In connection with the notes offering, the Company provided potential investors with summary unaudited pro forma combined financial information and other data as of March 31, 2019, for the three months ended March 31, 2019, for the year ended December 31, 2018 and for the twelve-month periods ended March 31, 2019 and 2018. The unaudited pro forma combined financial information is derived from the historical consolidated financial statements of the Company, the historical consolidated financial statements of the acquired Cordillera television stations (reported within the parent entity, EPI Preferred, LLC ("EPI")), and both the historical financial statements of the Nexstar Media Group (‘‘Nexstar’’) television station, and the historical combined financial statements of the Tribune Media Company (‘‘Tribune’’) television stations that the Company has reached definitive agreement to acquire following the Nexstar transaction with Tribune.
The summary unaudited pro forma combined financial information and related adjustments provided to investors also considered the financing necessary for closing the Cordillera and Nexstar/Tribune television stations acquisitions as well as other pro form effect adjustments for Triton, which was acquired in November 2018, the television stations acquired from Raycom Media in January of 2019, and other adjustments.
The summary unaudited pro forma combined financial information is being provided for illustrative purposes and does not purport to represent what the actual consolidated results of operations of the Company would have been had the respective transactions and adjustments occurred on the date assumed or any other date, nor is it necessarily indicative of the Company’s future results of operations for any future period or as of any future date.

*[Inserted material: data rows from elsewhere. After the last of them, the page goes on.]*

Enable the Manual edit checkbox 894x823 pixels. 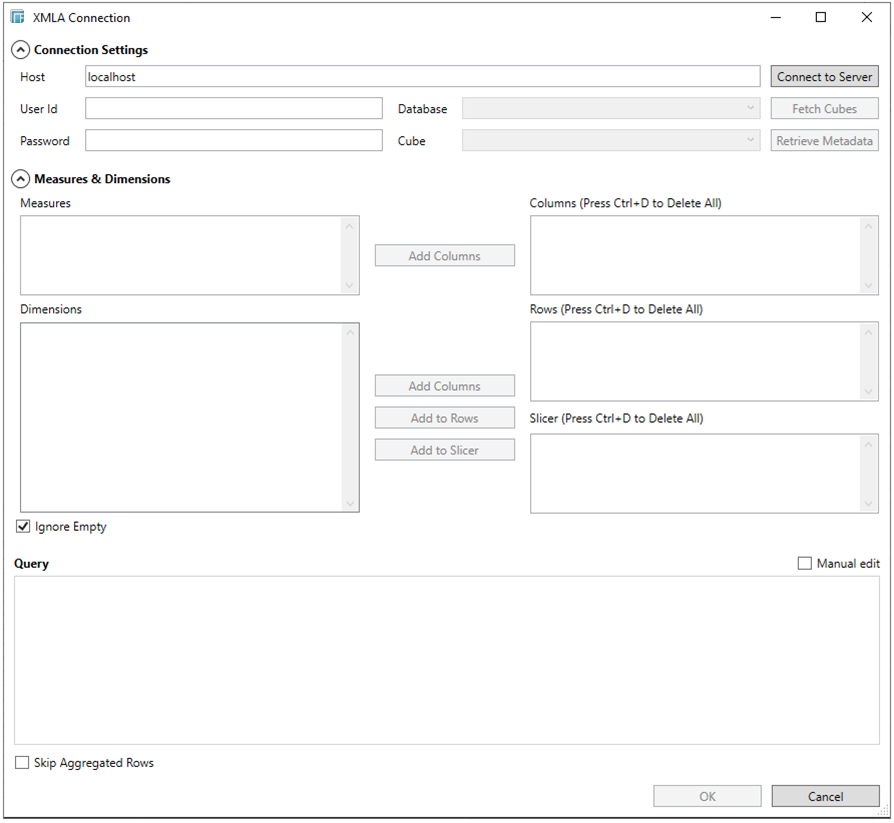point(805,564)
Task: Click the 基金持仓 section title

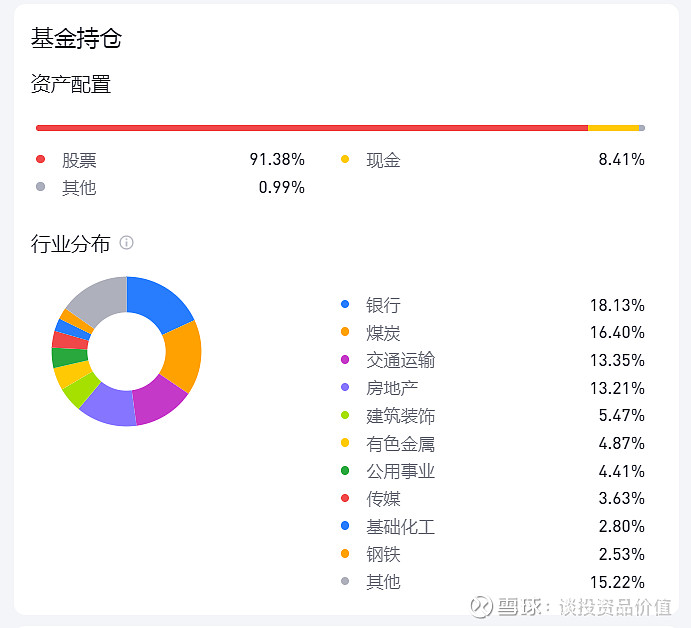Action: tap(76, 39)
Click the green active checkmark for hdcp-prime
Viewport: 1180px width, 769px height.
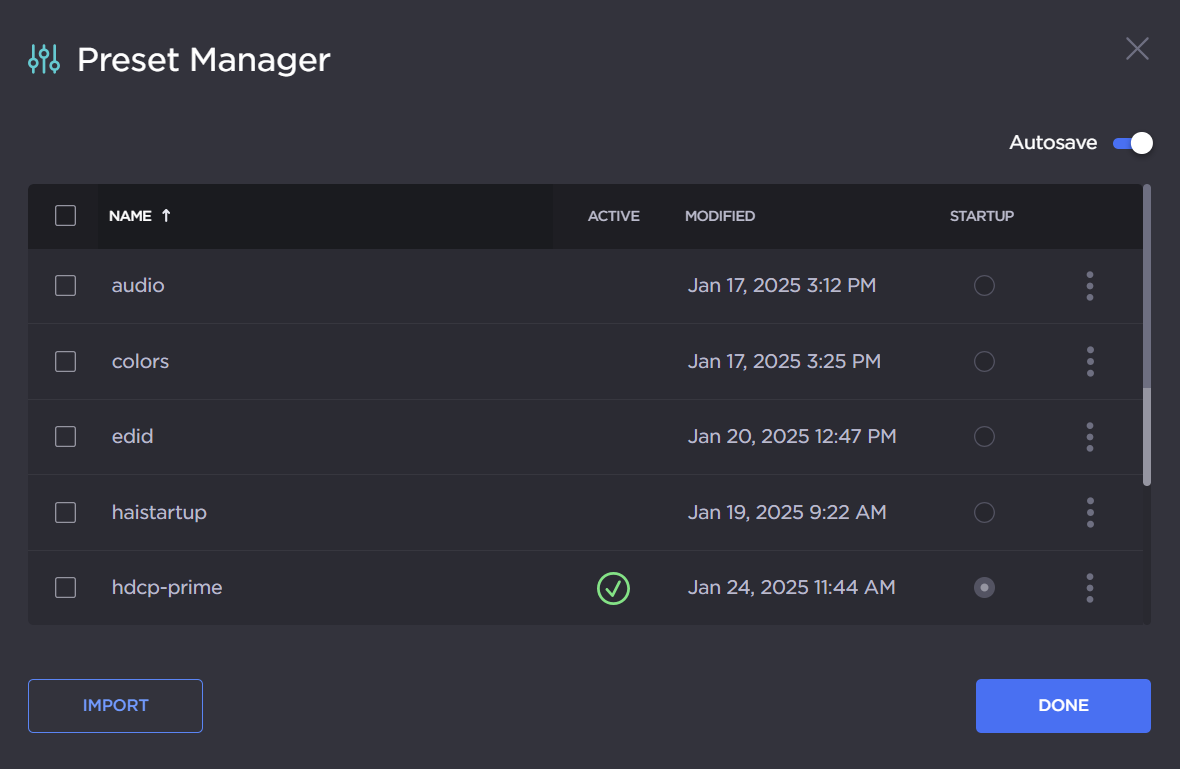tap(613, 588)
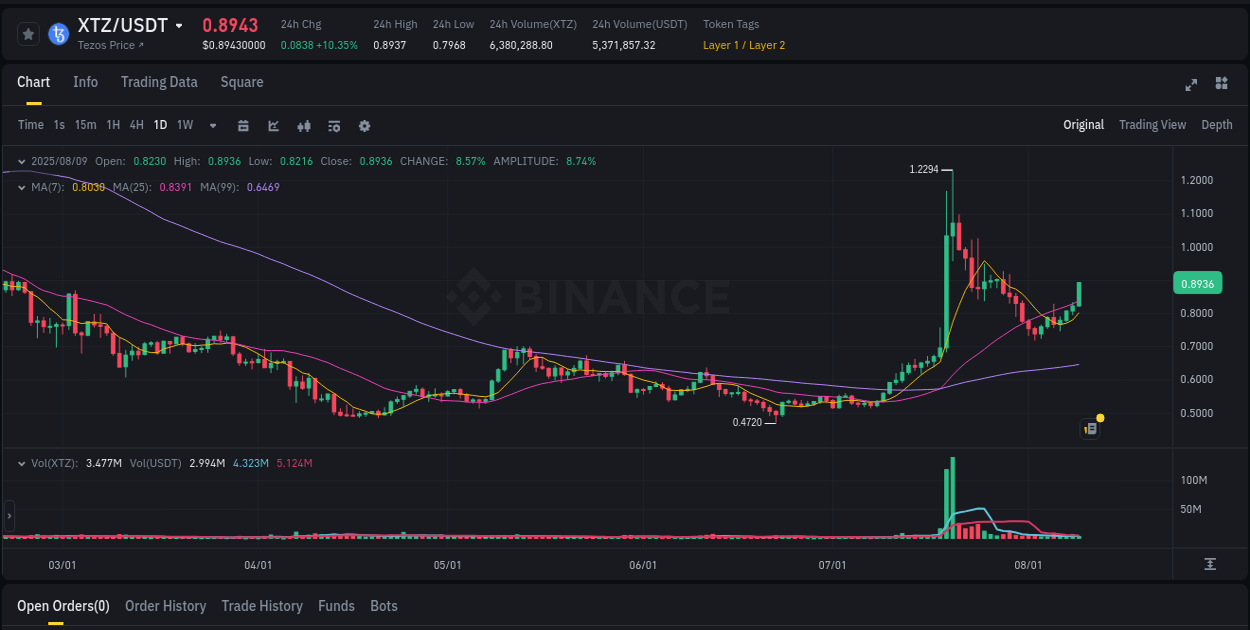The height and width of the screenshot is (630, 1250).
Task: Open the Order History tab
Action: pyautogui.click(x=165, y=606)
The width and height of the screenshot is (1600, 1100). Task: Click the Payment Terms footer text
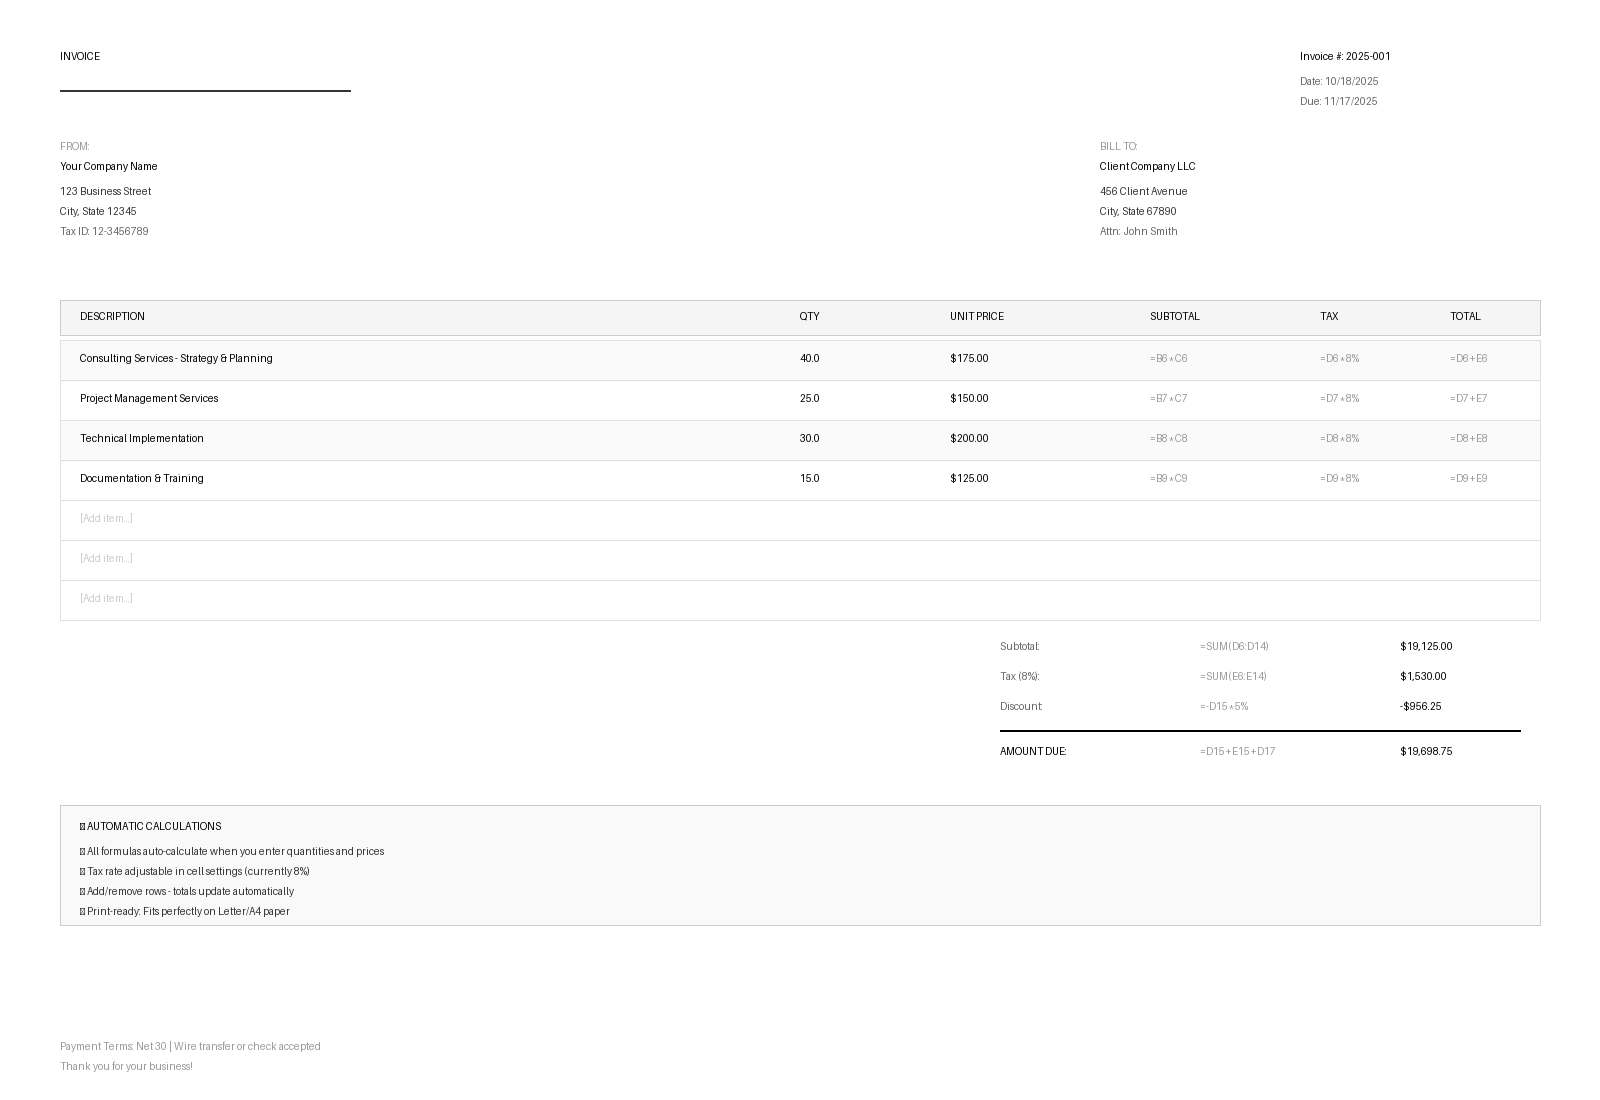190,1047
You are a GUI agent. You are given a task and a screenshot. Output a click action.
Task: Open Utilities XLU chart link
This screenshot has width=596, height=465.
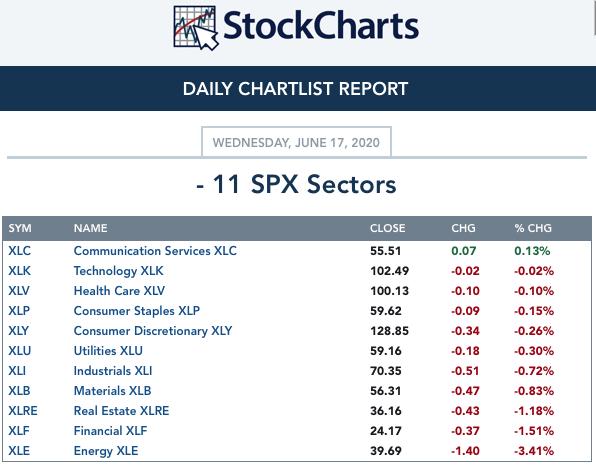(x=108, y=351)
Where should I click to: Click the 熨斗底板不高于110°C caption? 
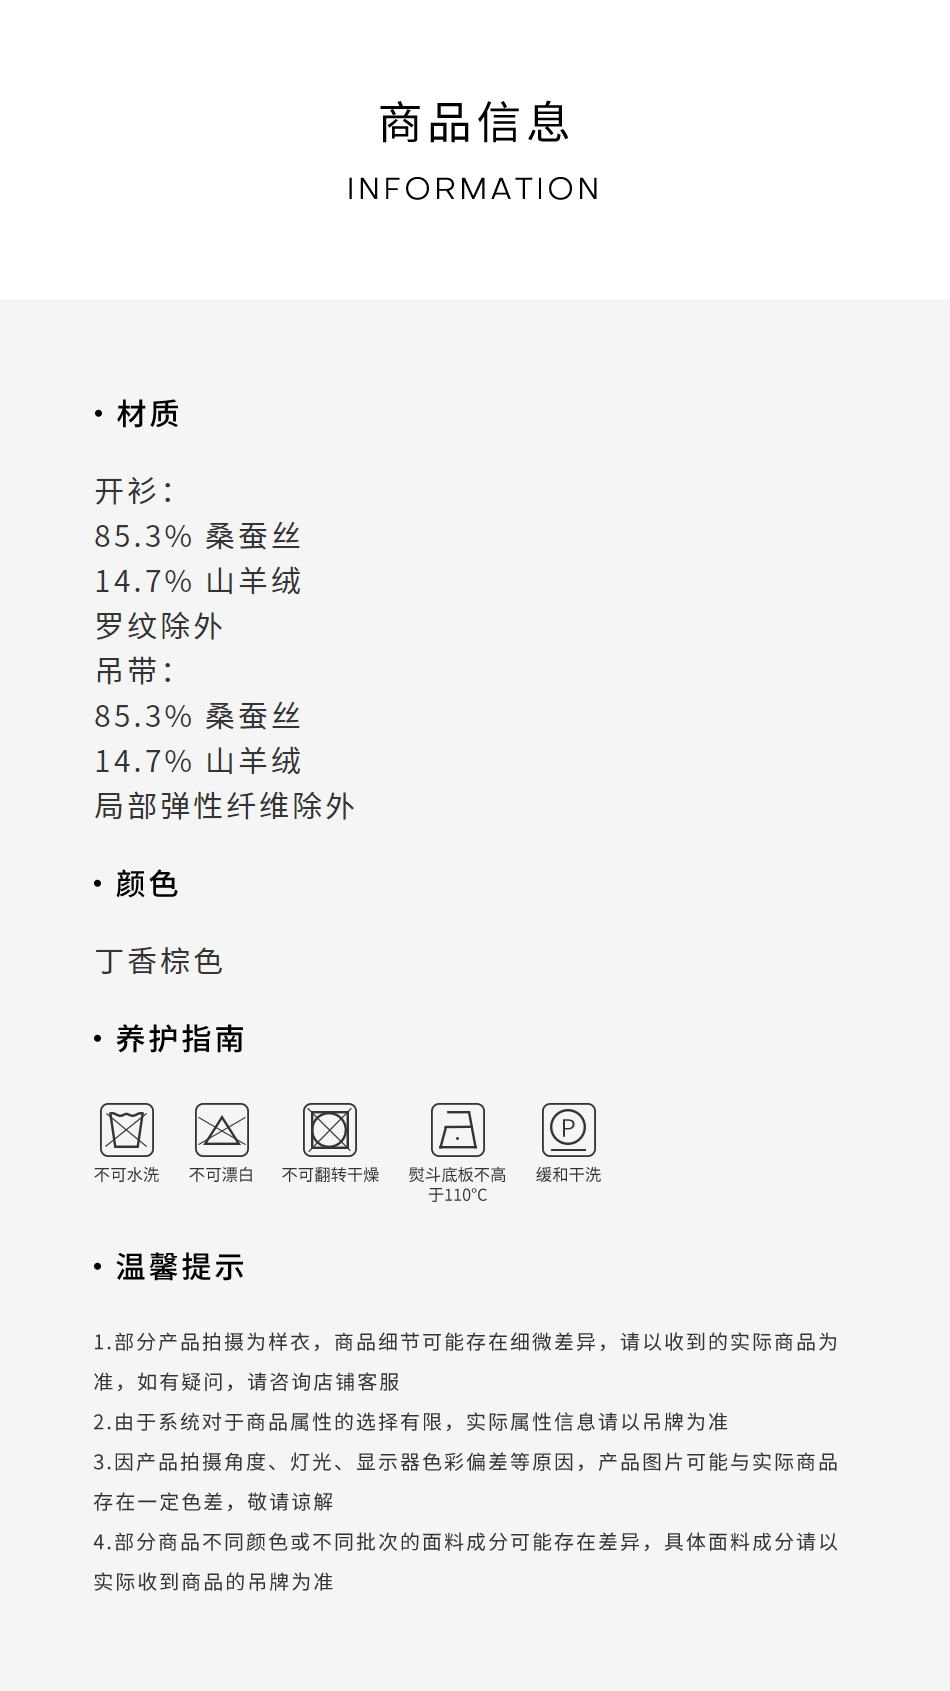coord(458,1185)
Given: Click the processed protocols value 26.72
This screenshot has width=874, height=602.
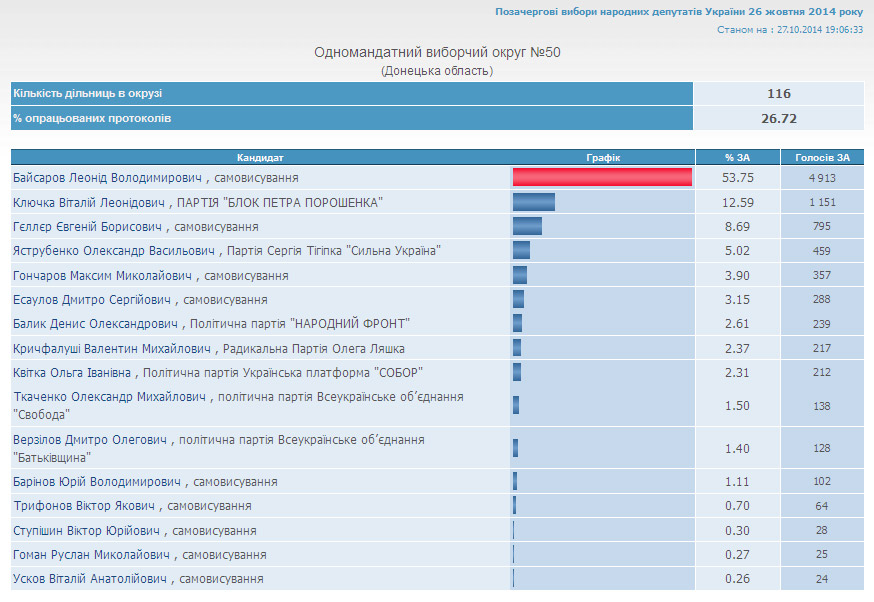Looking at the screenshot, I should [778, 118].
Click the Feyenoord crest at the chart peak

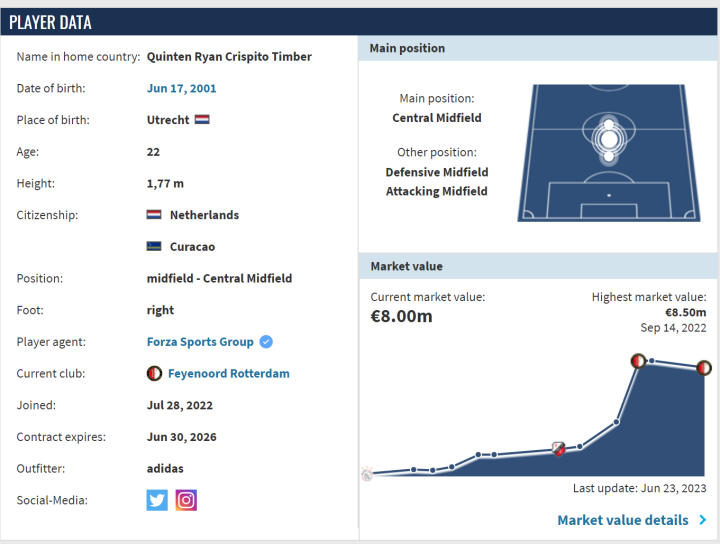pyautogui.click(x=637, y=360)
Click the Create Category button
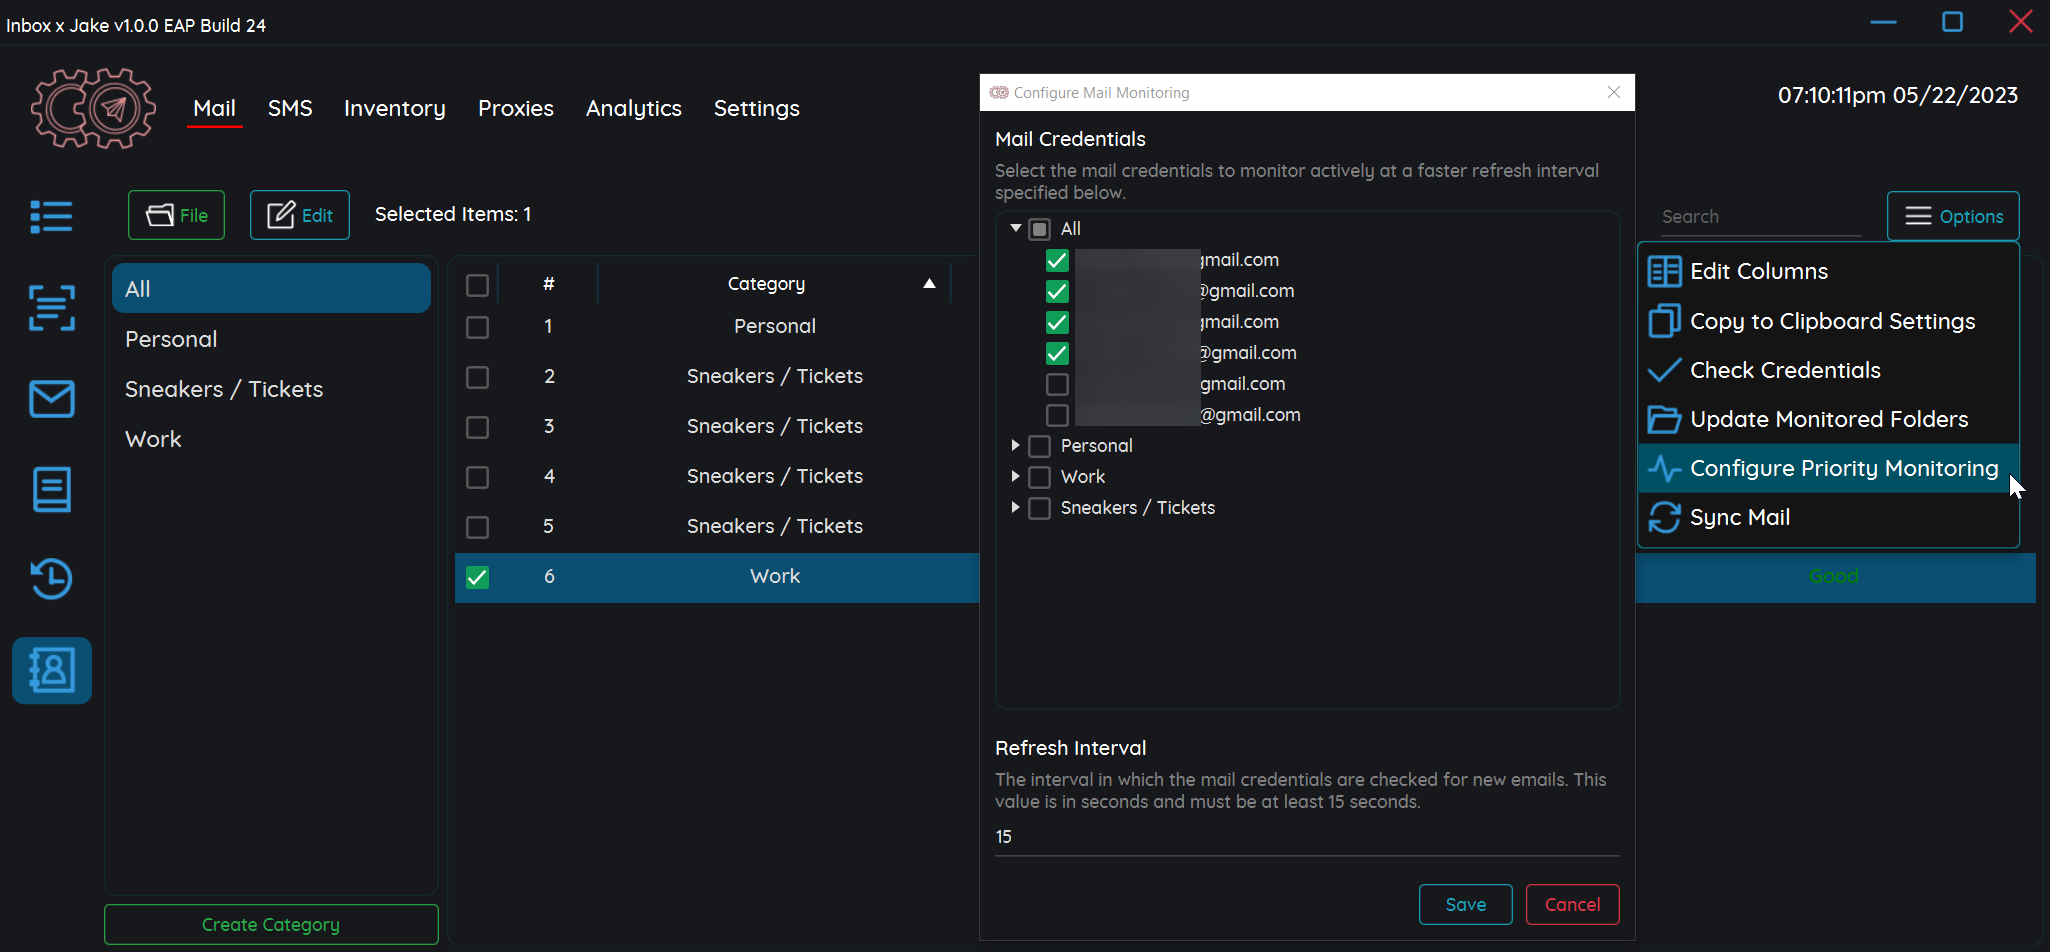The width and height of the screenshot is (2050, 952). point(271,924)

The actual results of the combined company may differ significantly from those reflected in the pro forma combined financial information.
The summary unaudited pro forma combined financial information and other data as of March 31, 2019, for the three months ended March 31, 2019, for the year ended December 31, 2018 and for the twelve-month period ended March 31, 2019 are attached hereto as Exhibit 99.2.
The information furnished pursuant to this Item 7.01, including Exhibits 99.1 and 99.2, shall not be deemed to be “filed” for purposes of Section 18 of, or otherwise regarded as filed under, the Securities Exchange Act of 1934, as amended (the “Exchange Act”), nor shall it be deemed incorporated by reference into any filing under the Securities Act or in the Exchange Act, except as shall be expressly set forth by specific reference in such filing.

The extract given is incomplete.